• _DATA FOR ANALYSIS_:
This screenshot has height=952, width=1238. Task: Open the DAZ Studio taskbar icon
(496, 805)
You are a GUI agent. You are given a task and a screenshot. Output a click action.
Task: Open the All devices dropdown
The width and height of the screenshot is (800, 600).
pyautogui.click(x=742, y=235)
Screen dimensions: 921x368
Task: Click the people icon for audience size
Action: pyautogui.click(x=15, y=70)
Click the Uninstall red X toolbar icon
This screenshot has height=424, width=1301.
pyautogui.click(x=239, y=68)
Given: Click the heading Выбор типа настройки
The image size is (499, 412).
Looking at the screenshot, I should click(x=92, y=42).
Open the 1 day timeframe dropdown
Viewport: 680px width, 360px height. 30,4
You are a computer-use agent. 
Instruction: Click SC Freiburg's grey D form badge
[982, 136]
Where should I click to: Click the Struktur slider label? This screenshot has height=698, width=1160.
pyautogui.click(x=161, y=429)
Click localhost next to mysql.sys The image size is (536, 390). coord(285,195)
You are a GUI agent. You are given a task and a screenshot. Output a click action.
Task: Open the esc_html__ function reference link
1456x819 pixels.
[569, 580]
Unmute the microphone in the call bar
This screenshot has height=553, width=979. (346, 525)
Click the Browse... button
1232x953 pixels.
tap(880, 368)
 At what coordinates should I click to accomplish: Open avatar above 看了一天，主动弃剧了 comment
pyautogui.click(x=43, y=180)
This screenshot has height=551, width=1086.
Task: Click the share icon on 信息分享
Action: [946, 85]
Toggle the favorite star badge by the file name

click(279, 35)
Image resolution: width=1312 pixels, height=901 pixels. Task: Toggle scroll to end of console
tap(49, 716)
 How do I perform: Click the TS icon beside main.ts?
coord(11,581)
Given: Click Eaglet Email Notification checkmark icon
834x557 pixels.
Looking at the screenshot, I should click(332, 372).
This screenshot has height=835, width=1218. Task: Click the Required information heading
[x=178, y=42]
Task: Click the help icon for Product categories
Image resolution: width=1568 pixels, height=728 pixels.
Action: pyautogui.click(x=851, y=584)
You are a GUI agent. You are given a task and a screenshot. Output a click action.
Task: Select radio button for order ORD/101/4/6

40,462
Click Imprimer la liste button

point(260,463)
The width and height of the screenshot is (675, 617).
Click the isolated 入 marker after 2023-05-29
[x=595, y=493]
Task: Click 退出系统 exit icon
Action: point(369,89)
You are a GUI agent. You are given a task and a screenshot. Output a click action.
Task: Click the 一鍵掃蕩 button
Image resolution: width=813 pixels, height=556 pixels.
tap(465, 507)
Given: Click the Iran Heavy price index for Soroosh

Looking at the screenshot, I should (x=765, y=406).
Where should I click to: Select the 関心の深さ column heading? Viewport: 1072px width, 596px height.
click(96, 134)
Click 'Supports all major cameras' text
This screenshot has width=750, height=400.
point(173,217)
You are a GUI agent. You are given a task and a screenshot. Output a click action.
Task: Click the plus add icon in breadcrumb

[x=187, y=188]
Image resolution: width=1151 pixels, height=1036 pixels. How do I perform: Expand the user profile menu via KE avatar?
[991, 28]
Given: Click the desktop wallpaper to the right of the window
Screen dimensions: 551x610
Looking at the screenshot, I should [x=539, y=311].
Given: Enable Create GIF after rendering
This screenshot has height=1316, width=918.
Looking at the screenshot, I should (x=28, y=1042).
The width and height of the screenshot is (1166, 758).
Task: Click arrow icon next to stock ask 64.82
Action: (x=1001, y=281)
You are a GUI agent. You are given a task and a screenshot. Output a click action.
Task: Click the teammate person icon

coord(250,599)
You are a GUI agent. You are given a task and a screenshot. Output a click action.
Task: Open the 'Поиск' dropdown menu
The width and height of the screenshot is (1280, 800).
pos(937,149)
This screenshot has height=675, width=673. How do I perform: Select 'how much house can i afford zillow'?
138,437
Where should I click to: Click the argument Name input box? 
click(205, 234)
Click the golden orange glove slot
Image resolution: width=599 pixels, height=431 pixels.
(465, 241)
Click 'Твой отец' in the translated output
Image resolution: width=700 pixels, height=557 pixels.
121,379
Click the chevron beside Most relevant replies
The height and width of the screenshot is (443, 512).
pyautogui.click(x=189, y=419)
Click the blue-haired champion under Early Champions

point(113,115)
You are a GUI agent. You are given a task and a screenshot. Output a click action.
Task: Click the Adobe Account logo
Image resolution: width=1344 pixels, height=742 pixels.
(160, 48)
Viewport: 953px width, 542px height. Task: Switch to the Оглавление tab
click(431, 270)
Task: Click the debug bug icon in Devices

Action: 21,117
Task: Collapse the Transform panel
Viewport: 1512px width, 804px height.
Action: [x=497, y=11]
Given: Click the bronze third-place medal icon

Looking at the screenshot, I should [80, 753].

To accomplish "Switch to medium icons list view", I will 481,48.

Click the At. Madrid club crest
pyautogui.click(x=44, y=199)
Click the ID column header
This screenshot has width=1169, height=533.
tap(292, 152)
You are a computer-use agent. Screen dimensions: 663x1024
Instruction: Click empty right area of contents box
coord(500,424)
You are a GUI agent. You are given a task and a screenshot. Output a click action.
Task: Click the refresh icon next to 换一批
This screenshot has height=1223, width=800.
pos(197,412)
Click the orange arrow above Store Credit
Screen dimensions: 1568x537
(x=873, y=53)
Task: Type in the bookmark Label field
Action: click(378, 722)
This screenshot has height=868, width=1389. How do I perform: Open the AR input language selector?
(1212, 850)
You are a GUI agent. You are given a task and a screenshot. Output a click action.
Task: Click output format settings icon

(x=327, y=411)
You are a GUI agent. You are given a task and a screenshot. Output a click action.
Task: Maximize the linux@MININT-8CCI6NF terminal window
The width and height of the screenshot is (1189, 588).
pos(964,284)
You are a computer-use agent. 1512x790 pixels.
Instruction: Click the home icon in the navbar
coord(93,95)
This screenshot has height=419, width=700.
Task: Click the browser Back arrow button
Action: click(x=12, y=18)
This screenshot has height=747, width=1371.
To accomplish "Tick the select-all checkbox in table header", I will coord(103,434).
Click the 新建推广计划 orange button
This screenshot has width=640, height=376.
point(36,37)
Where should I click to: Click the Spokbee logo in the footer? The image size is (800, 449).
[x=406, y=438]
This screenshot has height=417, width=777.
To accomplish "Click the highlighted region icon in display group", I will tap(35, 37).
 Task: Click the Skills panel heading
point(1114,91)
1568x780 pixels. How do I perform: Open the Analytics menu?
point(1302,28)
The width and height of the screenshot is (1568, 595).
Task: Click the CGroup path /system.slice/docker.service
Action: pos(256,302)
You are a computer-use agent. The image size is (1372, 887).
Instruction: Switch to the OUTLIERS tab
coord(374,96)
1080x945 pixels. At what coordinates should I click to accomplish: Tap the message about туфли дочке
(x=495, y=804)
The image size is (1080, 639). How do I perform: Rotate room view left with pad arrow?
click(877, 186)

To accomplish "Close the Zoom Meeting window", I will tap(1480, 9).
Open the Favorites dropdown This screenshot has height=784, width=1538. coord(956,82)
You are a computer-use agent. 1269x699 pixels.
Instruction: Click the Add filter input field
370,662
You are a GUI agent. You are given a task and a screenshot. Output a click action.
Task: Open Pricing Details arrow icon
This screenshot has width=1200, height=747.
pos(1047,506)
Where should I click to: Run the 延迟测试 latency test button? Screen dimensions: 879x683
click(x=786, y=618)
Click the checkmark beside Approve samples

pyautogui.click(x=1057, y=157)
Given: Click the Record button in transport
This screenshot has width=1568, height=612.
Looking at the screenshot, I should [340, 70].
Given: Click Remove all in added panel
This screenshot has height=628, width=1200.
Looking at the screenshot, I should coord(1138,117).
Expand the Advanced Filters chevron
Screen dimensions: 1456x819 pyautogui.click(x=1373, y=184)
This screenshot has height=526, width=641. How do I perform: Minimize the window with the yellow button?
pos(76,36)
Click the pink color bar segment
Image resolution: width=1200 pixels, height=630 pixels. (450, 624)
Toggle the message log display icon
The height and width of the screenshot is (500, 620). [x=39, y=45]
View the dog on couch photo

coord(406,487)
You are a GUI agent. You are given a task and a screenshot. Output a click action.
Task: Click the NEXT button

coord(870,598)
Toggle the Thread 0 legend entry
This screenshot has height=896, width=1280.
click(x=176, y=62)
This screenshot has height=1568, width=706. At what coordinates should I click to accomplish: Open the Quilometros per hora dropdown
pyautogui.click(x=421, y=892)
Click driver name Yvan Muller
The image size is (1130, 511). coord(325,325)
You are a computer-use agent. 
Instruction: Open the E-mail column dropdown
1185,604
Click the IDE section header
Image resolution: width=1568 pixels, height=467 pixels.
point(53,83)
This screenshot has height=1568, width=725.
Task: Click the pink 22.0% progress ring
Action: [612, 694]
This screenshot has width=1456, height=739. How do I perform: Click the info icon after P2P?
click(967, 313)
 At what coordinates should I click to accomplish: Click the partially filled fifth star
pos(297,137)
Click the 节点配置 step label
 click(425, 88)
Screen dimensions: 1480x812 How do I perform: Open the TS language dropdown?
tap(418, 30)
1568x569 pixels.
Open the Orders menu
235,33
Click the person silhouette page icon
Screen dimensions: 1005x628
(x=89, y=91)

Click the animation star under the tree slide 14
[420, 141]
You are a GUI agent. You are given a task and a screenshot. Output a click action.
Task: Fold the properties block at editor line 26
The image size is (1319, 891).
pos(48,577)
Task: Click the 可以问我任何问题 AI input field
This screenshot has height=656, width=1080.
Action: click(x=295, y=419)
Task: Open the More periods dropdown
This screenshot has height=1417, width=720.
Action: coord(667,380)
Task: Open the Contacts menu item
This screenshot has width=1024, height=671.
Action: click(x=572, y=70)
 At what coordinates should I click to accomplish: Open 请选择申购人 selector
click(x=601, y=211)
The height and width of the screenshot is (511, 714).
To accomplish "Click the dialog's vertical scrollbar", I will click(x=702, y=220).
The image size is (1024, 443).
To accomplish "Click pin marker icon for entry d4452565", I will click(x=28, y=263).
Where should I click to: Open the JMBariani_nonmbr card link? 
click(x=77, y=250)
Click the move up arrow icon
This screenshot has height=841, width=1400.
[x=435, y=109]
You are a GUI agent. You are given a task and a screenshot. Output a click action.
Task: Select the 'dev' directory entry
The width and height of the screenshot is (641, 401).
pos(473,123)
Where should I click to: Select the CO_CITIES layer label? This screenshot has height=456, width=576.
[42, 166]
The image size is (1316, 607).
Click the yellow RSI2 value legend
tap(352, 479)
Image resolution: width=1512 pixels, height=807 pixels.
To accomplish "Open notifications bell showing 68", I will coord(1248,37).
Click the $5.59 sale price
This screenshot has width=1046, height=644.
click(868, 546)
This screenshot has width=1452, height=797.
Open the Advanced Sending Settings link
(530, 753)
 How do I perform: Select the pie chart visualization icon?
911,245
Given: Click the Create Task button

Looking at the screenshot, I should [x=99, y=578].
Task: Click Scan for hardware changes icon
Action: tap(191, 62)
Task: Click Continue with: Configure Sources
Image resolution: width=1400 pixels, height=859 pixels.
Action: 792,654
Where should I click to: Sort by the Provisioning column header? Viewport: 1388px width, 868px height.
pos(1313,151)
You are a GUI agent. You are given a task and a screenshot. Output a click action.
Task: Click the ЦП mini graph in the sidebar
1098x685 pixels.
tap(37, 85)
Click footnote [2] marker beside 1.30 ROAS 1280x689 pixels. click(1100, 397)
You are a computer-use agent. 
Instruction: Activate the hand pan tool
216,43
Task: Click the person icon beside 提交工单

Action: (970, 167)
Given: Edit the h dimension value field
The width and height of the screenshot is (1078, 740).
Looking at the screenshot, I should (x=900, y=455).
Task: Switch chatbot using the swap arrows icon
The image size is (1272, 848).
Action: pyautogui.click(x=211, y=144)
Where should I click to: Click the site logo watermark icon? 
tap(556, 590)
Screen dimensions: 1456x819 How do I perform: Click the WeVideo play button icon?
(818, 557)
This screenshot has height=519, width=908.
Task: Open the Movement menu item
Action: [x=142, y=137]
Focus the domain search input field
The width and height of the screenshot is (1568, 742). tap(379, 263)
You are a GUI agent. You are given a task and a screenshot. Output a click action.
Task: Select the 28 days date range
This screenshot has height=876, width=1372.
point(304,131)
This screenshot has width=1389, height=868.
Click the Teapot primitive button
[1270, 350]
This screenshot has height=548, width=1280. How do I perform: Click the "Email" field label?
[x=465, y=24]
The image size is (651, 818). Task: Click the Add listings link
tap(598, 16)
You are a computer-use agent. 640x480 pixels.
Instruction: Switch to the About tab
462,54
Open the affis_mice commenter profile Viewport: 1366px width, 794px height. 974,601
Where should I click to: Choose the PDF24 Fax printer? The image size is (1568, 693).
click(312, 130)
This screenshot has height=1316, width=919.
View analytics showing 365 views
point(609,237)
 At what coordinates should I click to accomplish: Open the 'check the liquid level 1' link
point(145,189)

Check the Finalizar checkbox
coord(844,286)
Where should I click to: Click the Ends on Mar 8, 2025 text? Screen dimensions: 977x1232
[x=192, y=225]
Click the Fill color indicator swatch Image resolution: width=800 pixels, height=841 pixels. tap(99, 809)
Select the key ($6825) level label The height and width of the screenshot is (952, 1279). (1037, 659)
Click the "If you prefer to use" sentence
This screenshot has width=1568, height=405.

• _WHAT IS BEING ASKED_: Among the lines above, list those that contain the word "will".

• _THE ANSWER_:
To accomplish "Switch to medium icons list view", I will 481,48.
To accomplish "Tick the select-all checkbox in table header", I will coord(103,434).
To accomplish "Click the highlighted region icon in display group", I will tap(35, 37).
To accomplish "Close the Zoom Meeting window", I will tap(1480, 9).
To accomplish "Click the dialog's vertical scrollbar", I will click(x=702, y=220).
To accomplish "Click pin marker icon for entry d4452565", I will click(x=28, y=263).
To accomplish "Open notifications bell showing 68", I will coord(1248,37).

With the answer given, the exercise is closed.